Trump is fibbing on pre-existing conditions

Health care is a top issue in this year’s midterm elections, with voters worried insurers might once again be allowed to deny coverage to Americans with preexisting conditions, or charge them far more for coverage.

They should be worried. Republicans are still trying to kill the Affordable Care Act, including the provisions that ban insurance companies from charging riskier patients more. The Trump administration supports the move to kill the ACA. And President Trump is fibbing about a Republican backup plan to protect vulnerable patients.

“Republicans will totally protect people with Pre-Existing Conditions,” Trump tweeted on Oct. 24. He’s referring to Republican legislation that would restore some patient protections if Republicans succeed in killing the ACA. But the GOP bill would leave millions of patients newly vulnerable, because it doesn’t go as far as the ACA. And that’s only if the law were to pass.

“The Republican legislation is not as strong as the ACA,” says Katie Keith, a faculty member at Georgetown University Law Center who follows health policy. “It would leave some significant gaps for people with pre-existing conditions. We’ve seen move after move from this administration meant to undermine coverage for people with pre-existing conditions.”

__Task description__: Return the full text of the piece on Trump and pre-existing conditions above, word for word.

__Supplied material__:
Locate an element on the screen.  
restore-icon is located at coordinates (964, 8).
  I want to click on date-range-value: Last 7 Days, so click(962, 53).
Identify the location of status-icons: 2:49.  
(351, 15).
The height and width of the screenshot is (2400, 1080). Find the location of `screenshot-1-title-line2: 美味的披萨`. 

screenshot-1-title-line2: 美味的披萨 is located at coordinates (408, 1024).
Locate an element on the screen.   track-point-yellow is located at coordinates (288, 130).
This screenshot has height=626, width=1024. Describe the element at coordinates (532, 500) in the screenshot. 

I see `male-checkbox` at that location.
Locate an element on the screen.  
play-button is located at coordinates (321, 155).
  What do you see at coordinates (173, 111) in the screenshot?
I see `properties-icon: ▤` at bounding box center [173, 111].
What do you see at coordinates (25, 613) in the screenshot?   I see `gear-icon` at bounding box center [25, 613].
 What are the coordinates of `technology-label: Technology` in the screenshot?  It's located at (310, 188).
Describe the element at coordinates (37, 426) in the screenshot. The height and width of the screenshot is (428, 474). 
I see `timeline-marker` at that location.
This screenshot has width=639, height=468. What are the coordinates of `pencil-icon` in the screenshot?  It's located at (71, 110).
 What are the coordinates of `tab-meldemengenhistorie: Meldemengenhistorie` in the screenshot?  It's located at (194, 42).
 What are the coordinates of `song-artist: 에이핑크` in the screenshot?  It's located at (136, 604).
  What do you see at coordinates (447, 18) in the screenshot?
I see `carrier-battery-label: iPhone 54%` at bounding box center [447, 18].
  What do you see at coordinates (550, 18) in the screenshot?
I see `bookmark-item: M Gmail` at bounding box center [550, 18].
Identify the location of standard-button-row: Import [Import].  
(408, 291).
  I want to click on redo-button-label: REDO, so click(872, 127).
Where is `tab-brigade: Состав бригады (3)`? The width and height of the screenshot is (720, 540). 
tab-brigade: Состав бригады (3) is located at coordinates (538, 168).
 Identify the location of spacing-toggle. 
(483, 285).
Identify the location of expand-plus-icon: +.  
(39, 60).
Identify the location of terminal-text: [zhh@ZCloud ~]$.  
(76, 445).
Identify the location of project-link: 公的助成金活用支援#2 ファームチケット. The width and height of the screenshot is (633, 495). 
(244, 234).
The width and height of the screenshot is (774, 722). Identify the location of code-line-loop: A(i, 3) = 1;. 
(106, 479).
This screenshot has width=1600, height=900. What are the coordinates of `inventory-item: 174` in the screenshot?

__Written response__:
Trump is fibbing on pre-existing conditions

Health care is a top issue in this year’s midterm elections, with voters worried insurers might once again be allowed to deny coverage to Americans with preexisting conditions, or charge them far more for coverage.

They should be worried. Republicans are still trying to kill the Affordable Care Act, including the provisions that ban insurance companies from charging riskier patients more. The Trump administration supports the move to kill the ACA. And President Trump is fibbing about a Republican backup plan to protect vulnerable patients.

“Republicans will totally protect people with Pre-Existing Conditions,” Trump tweeted on Oct. 24. He’s referring to Republican legislation that would restore some patient protections if Republicans succeed in killing the ACA. But the GOP bill would leave millions of patients newly vulnerable, because it doesn’t go as far as the ACA. And that’s only if the law were to pass.

“The Republican legislation is not as strong as the ACA,” says Katie Keith, a faculty member at Georgetown University Law Center who follows health policy. “It would leave some significant gaps for people with pre-existing conditions. We’ve seen move after move from this administration meant to undermine coverage for people with pre-existing conditions.”